Aspirant obligatoire depuis 2015 pour le titre des mi-lourds du WBC, Eleider Alvarez (à droite) aura finalement la chance le 4 août de disputer un combat de championnat pour la ceinture... de la WBO.

Alvarez ne veut pas rater sa chance contre Kovalev

MONTRÉAL — Eleider Alvarez attend depuis longtemps l’occasion de livrer un combat de championnat du monde. C’est pourquoi il n’entend pas laisser filer l’occasion que lui offre le tenant du titre de la World Boxing Organization (WBO) chez les mi-lourds, Sergey Kovalev.

Quand il montera sur le ring à Atlantic City, le 4 août, Alvarez (23-0, 11 K.-O.) aura patienté près de 33 mois avant d’obtenir cette chance de mettre la main sur une ceinture, lui qui est devenu l’aspirant obligatoire d’Adonis Stevenson, champion du World Boxing Council (WBC), le 28 novembre 2015.

Ce soir-là, Alvarez avait battu Isaac Chilemba par décision majoritaire. Depuis, le champion a trouvé toutes les défaites possibles pour ne pas l’affronter.

Bon joueur, Alvarez a accepté de céder sa place en chaque occasion, engrangeant au passage des victoires contre Robert Berridge, Norbert Dabrowski, ainsi que les ex-champions Lucian Bute et Jean Pascal. Aucun de ces boxeurs ne représente toutefois l’énorme défi que sera pour lui Kovalev (32-2-1, 28 K.-O.).

«Je n’ai pas peur d’affronter un puissant cogneur comme Kovalev, a déclaré le huitième aspirant du WBO au cours d’une téléconférence organisée mercredi pour les médias internationaux. J’ai déjà affronté de bons cogneurs dans ma carrière. Je sais ce qu’est un vrai punch et j’y ai survécu. Je pense que mes 23 combats m’ont suffisamment préparé pour cet affrontement. J’ai fait face à des gars de bon calibre. J’ai toujours dit que si j’avais peur, je ne ferais pas la boxe. Pas même face à Kovalev. J’ai attendu deux ans et demi pour cette occasion. C’est mon plus gros combat et je ne laisserai pas filer cette occasion.»

«Eleider est rendu au sommet de sa carrière, a fait valoir son promoteur Yvon Michel. Il est prêt depuis un an. Kovalev se cherchait un adversaire de haut niveau; Eleider se cherchait un combat de championnat du monde. Ça s’est réglé en une journée. Toute l’équipe considère que le style de Kovalev sied très bien à celui d’Eleider. Plus le défi est grand, plus sa performance est grande. Il sera à la hauteur de la tâche à accomplir. 

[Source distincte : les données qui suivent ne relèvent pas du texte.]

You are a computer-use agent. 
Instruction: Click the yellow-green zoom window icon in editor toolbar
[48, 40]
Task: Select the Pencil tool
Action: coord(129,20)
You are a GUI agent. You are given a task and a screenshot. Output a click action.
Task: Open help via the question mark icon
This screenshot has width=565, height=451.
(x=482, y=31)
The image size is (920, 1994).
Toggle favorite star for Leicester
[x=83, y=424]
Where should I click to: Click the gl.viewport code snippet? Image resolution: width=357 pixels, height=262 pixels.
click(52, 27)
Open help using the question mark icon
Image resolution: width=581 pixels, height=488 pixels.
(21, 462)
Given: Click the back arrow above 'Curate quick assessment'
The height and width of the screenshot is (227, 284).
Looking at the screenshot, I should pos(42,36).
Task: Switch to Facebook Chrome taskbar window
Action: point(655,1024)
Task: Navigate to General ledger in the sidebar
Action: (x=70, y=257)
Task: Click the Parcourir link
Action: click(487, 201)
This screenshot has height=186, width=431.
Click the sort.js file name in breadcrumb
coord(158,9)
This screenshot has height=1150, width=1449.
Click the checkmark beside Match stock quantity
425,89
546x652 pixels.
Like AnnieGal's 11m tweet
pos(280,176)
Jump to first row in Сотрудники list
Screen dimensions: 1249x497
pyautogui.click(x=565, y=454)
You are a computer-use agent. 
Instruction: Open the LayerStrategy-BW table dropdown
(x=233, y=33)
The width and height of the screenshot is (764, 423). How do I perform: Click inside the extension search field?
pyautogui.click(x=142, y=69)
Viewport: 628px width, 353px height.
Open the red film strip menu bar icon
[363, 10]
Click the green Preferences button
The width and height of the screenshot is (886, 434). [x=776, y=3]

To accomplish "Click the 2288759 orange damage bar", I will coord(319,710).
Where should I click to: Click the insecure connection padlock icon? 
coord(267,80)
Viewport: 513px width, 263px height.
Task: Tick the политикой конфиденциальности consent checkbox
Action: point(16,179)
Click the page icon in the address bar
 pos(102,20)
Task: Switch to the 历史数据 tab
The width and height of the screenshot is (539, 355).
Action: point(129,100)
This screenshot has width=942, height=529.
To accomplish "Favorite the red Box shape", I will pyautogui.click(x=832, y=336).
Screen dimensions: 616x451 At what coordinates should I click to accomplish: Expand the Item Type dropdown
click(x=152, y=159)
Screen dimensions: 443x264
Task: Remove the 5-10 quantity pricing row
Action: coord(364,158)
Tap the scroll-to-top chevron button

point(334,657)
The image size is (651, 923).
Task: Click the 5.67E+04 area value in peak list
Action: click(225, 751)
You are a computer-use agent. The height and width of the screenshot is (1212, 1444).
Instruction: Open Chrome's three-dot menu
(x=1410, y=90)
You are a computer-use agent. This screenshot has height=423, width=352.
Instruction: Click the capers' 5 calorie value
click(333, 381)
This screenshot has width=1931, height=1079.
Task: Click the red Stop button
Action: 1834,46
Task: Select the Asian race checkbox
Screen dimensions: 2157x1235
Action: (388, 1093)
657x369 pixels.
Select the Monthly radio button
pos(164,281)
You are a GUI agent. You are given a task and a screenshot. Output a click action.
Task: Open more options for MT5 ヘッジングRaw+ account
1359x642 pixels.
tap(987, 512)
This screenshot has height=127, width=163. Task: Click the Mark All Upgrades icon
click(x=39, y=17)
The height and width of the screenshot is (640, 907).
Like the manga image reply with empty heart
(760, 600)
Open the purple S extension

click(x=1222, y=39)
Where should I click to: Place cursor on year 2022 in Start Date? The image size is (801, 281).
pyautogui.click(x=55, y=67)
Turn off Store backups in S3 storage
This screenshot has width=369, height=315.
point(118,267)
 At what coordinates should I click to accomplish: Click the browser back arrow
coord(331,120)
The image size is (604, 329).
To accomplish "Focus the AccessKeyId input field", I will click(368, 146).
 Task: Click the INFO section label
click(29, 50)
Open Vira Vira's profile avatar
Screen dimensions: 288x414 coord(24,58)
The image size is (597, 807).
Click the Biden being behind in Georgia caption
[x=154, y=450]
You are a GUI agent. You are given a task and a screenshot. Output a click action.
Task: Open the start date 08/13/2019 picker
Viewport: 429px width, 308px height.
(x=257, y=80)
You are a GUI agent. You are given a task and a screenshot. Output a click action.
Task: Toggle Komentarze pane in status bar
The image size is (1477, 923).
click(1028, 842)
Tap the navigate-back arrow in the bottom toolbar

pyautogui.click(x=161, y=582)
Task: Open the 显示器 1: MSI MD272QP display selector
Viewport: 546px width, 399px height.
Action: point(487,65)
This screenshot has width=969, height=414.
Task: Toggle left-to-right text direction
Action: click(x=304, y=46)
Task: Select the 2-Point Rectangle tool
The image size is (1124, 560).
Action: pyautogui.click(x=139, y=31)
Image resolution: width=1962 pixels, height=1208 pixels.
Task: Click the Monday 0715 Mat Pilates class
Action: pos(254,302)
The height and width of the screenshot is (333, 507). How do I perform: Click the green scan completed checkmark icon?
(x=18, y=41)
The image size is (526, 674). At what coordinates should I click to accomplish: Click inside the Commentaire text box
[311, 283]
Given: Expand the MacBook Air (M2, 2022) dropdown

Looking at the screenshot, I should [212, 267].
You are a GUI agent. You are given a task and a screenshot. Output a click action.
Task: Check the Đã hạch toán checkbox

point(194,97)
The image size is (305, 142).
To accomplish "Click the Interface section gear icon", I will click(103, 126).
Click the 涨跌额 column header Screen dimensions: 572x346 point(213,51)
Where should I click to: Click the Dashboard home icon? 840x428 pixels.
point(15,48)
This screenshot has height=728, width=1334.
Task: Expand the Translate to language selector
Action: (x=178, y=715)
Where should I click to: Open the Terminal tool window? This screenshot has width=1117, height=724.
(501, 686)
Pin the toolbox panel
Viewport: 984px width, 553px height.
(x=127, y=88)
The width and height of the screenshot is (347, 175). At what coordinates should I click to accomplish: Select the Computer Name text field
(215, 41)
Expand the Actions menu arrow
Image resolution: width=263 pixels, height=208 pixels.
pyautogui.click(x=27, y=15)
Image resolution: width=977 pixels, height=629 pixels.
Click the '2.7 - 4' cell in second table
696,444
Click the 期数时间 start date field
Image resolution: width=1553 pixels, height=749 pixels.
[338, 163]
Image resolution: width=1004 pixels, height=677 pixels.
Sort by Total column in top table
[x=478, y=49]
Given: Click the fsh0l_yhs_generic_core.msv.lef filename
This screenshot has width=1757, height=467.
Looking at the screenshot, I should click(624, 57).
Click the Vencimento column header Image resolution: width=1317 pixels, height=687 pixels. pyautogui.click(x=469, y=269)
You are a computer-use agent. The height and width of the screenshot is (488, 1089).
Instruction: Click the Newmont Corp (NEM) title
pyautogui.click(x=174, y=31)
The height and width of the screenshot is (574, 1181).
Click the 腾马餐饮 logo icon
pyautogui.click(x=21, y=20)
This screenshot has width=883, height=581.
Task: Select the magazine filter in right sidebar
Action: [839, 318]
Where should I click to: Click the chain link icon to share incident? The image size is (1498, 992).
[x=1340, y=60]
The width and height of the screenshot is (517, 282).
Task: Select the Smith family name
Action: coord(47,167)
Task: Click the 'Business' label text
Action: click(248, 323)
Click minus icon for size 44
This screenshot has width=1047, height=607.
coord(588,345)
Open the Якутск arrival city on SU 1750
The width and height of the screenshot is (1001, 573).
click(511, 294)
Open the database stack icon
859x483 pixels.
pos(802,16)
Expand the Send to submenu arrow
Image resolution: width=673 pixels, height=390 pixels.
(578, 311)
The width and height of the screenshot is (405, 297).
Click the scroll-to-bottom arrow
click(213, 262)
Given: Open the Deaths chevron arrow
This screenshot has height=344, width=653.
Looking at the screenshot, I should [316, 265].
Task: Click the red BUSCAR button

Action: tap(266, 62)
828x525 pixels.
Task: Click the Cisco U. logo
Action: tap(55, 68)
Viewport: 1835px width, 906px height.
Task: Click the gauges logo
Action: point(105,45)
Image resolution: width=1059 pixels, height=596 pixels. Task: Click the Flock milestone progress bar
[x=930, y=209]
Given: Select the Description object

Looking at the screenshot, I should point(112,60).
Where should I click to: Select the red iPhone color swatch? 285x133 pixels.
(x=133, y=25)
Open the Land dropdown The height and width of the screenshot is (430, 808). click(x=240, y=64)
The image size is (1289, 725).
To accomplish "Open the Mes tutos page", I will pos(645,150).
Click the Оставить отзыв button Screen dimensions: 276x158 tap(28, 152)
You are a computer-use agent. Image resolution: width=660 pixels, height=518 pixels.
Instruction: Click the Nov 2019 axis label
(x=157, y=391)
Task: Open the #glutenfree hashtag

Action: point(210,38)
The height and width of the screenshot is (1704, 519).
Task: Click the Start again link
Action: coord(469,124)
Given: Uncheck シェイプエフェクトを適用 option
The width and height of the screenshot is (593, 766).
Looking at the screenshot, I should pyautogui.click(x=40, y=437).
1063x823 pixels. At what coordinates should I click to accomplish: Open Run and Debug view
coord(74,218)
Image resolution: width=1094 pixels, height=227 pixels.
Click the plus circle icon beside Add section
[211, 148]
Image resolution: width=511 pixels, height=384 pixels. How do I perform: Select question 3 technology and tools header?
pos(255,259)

«Pour nous, ce serait d’aller chercher un troisième champion du monde sur quatre de la division [avec Stevenson et Artur Beterbiev]. Ce serait extraordinaire, autant pour Eleider, les partisans de boxe du Québec et notre organisation.»

L’objectif : unifier les titres

Pour Kovalev, Alvarez représente un obstacle dans sa quête des quatre titres de la division, lui qui a déjà détenu trois ceintures en même temps chez les mi-lourds. Si Alvarez n’a pas le profil des Andre Ward, Bernard Hopkins, voire même Pascal au moment de ses deux affrontements contre le Québécois, le Russe maintenant établi aux États-Unis sait très bien qu’il ne peut pas prendre le Montréalais à la légère.

«Je suis certain qu’Alvarez sera un adversaire difficile à affronter, parce qu’il est invaincu,qu’il a longtemps été l’aspirant no 1 du WBC, et qu’Adonis Stevnson l’a évité deux ou trois fois, a-t-il noté. Mais je n’ai pas peur et je compte bien le battre. Je vais défendre mon titre.»

Kovalev compte ensuite lancer des défis aux autres champions de la division.

«Je suis prêt à me battre contre n’importe lequel champion. Mon objectif est d’unifier les titres.  Je ne me sens pas vieux à 35 ans. C’est juste un nombre pour moi. J’ai l’occasion de me battre au plus haut niveau à titre de champion et j’espère le faire jusqu’à ce que j’aie les quatre titres. Quand j’aurai atteint cet objectif, ce sera le temps de penser à la retraite.»